Description of the task — Give back one number only: how many lines in the material below contain "section".

Supplied entries —
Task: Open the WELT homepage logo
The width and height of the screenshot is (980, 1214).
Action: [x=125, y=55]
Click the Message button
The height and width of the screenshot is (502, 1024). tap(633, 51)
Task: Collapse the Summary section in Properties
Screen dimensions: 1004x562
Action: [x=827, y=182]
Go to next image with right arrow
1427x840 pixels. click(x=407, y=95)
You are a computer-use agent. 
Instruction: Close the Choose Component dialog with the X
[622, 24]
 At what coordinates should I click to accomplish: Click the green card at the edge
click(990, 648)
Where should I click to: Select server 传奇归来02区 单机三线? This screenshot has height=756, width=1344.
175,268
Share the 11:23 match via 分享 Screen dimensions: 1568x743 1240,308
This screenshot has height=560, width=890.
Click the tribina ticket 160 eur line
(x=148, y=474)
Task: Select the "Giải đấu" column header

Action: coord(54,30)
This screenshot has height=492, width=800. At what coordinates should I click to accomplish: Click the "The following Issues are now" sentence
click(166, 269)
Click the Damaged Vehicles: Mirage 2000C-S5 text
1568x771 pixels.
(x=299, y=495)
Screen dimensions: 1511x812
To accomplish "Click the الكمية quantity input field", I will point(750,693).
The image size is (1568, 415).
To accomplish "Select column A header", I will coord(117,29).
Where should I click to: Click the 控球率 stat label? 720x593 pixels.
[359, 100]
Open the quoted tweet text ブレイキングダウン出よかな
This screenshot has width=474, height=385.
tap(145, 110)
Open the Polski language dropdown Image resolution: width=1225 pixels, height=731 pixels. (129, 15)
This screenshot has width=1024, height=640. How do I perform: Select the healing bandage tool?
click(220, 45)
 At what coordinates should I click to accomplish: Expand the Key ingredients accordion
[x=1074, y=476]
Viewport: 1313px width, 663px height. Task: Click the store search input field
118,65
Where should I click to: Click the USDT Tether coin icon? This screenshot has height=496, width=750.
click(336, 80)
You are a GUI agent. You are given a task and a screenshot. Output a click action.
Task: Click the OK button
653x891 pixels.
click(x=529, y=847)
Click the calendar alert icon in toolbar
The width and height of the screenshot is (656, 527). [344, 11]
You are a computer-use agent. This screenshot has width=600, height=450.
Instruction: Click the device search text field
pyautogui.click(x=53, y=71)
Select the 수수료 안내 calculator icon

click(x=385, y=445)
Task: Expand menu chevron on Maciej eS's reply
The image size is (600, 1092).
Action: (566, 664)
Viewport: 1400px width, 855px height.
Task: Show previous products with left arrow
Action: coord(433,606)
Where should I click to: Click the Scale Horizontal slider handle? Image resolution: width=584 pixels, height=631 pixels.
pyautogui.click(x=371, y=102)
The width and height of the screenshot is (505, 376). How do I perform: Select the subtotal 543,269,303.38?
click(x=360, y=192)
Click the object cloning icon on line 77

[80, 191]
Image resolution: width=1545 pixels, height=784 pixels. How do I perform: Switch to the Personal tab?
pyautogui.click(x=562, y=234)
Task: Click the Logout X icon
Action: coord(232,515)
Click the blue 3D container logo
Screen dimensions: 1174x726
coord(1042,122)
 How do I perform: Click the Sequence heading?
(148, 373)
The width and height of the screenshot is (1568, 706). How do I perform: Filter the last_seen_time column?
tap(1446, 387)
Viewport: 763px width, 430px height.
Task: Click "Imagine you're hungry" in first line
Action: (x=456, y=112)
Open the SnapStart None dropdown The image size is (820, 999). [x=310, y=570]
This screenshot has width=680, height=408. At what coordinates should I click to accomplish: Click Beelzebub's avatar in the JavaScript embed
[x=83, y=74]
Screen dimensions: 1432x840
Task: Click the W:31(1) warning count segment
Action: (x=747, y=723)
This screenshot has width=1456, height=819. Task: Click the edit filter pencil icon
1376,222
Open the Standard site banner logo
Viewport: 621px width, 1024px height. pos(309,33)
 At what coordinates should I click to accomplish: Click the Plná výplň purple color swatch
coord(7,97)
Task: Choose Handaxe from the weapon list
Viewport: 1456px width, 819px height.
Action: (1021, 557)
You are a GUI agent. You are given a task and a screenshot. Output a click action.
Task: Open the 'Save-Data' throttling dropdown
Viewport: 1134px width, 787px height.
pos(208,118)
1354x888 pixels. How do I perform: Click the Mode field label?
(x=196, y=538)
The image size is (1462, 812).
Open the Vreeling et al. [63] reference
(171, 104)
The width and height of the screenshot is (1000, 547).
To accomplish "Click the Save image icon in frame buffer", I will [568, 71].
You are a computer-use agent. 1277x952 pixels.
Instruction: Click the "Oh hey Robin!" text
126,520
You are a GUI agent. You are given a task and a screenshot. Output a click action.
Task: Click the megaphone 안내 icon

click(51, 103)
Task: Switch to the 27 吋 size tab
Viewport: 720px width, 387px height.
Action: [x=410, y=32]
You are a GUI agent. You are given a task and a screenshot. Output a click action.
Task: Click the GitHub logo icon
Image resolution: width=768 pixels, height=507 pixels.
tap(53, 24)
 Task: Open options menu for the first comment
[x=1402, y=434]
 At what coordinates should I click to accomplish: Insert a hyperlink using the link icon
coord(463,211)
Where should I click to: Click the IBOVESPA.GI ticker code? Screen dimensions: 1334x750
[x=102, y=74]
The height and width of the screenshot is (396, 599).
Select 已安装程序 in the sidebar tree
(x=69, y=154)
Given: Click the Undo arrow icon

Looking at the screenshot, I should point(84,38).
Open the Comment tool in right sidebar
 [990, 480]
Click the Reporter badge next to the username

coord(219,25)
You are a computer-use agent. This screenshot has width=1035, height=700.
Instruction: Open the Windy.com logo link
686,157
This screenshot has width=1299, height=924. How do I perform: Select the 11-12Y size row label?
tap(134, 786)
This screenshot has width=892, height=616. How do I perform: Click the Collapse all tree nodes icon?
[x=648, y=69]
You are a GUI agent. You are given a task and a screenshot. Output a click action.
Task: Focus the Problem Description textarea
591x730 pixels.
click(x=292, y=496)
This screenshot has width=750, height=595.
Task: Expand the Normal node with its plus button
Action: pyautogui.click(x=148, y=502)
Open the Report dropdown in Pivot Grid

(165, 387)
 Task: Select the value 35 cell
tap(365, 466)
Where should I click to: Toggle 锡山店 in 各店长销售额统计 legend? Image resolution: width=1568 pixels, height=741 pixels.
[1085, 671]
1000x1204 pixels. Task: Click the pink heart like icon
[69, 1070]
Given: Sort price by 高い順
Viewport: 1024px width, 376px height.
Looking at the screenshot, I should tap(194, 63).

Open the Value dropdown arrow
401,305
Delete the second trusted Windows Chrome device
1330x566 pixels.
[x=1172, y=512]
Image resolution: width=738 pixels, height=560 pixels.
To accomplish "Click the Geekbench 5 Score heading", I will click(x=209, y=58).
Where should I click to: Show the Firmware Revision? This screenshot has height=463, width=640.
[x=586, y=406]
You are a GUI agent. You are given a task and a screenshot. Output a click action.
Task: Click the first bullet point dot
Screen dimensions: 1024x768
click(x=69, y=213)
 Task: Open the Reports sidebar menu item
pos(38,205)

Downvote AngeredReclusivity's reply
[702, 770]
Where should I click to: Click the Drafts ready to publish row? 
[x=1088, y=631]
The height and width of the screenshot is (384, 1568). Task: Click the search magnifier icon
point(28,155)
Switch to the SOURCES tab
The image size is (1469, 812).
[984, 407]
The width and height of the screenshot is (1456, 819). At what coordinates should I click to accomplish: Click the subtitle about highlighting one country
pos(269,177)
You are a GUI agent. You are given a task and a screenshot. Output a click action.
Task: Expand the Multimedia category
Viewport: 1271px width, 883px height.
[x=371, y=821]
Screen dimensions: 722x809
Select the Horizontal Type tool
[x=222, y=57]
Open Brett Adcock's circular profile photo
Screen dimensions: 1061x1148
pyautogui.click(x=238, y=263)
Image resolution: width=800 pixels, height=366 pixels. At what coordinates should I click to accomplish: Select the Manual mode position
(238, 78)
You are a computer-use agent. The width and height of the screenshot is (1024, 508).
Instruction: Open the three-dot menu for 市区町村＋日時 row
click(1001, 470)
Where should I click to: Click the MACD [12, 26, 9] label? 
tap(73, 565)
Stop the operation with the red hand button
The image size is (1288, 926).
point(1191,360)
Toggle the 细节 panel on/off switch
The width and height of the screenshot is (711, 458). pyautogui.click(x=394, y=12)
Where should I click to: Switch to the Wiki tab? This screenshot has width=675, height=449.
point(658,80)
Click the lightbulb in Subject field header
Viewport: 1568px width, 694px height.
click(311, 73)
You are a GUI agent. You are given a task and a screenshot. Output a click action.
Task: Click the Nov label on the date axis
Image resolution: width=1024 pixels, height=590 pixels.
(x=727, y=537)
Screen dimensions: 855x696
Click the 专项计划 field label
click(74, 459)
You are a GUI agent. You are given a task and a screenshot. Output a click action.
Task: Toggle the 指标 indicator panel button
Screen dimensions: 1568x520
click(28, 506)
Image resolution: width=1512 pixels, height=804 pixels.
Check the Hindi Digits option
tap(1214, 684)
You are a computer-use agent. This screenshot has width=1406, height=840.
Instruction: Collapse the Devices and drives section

Answer space — 2